Design discussions. Whiteboards are better for drawing than for coding. I find a good way to ground a design discussion is to base it on a real system that a candidate would work on if hired. For example, I would sketch part of a system on the whiteboard and ask the candidate to design some extension to it. During the discussion I try to move from high-level architecture to very specific low-level details, including possibly UI or API design. If the conversation stalls I ask about tradeoffs and compromises. Under what circumstances would you use C++ as opposed to Python? How do your design decisions change if you are constrained by memory or by bandwidth?

Code reading. I have experimented with showing candidates a piece of code and asking concrete questions about what it does and how they could improve on it. Almost everybody I’ve tried this on has struggled with it, underscoring my point that reading code is really hard. I still think this can lead to revealing discussions.

**

Writing code during interviews is appealing because it produces something we can supposedly judge objectively. I think a carefully designed take-home challenge can satisfy this desire for a code artifact more effectively. Even then, code only says so much about how a candidate is going to fare at software engineering, which includes many activities other than programming. This leaves you with mostly design discussions during in-person interviews, the results of which are unfortunately more nuanced, more subjective, and harder to interpret.

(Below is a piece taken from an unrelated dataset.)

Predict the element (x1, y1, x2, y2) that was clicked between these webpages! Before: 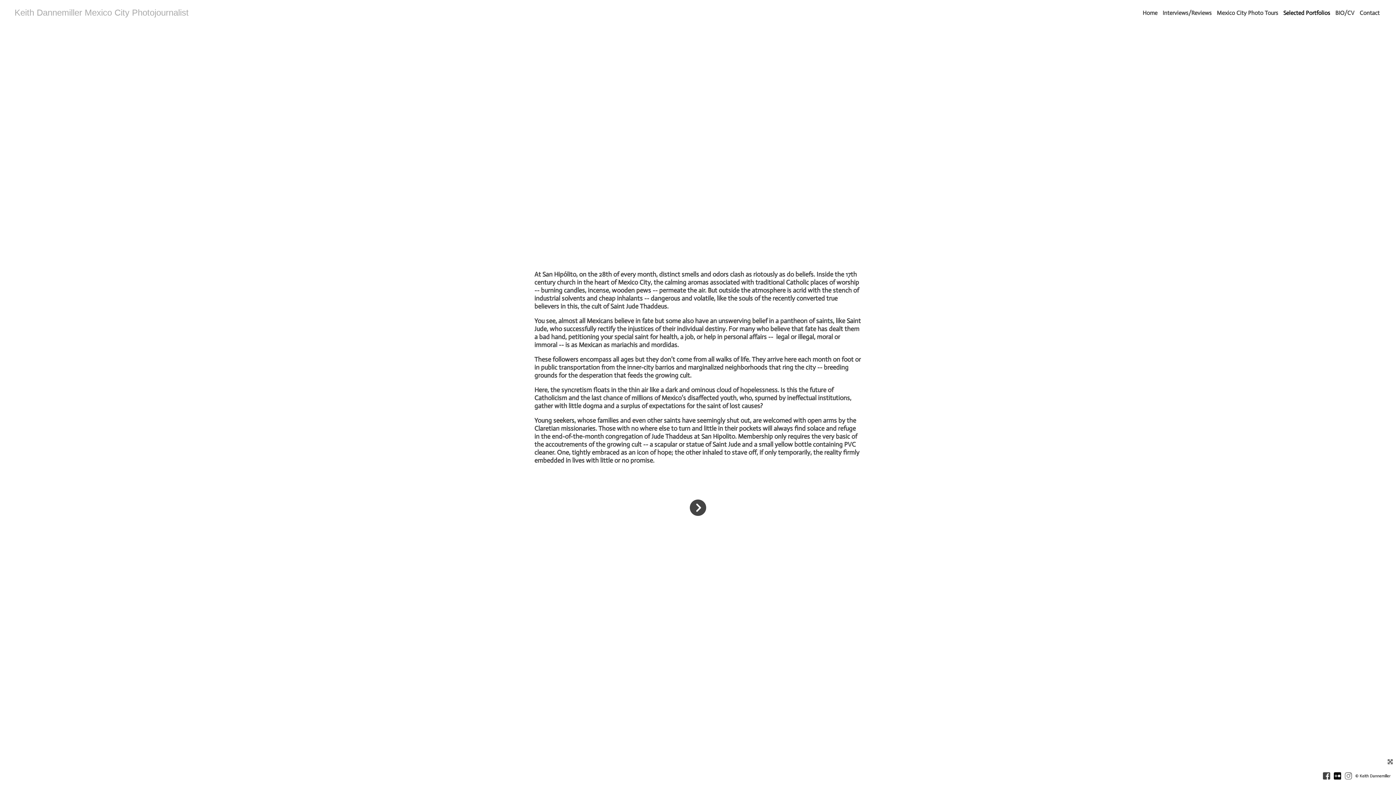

Nobody says hiring is easy. Evaluating a person’s potential in a complex job like software engineering, after spending just a few hours with them, is inherently hard. It’s better to acknowledge that than to act as if there are fixed rules that always lead to the right hiring decision. You should be constantly questioning if your process is working.

I’ve rarely met an interviewee who likes live coding, so explicitly renouncing live coding may work to your advantage as a startup competing for scarce talent. I know I will push for that at my next job.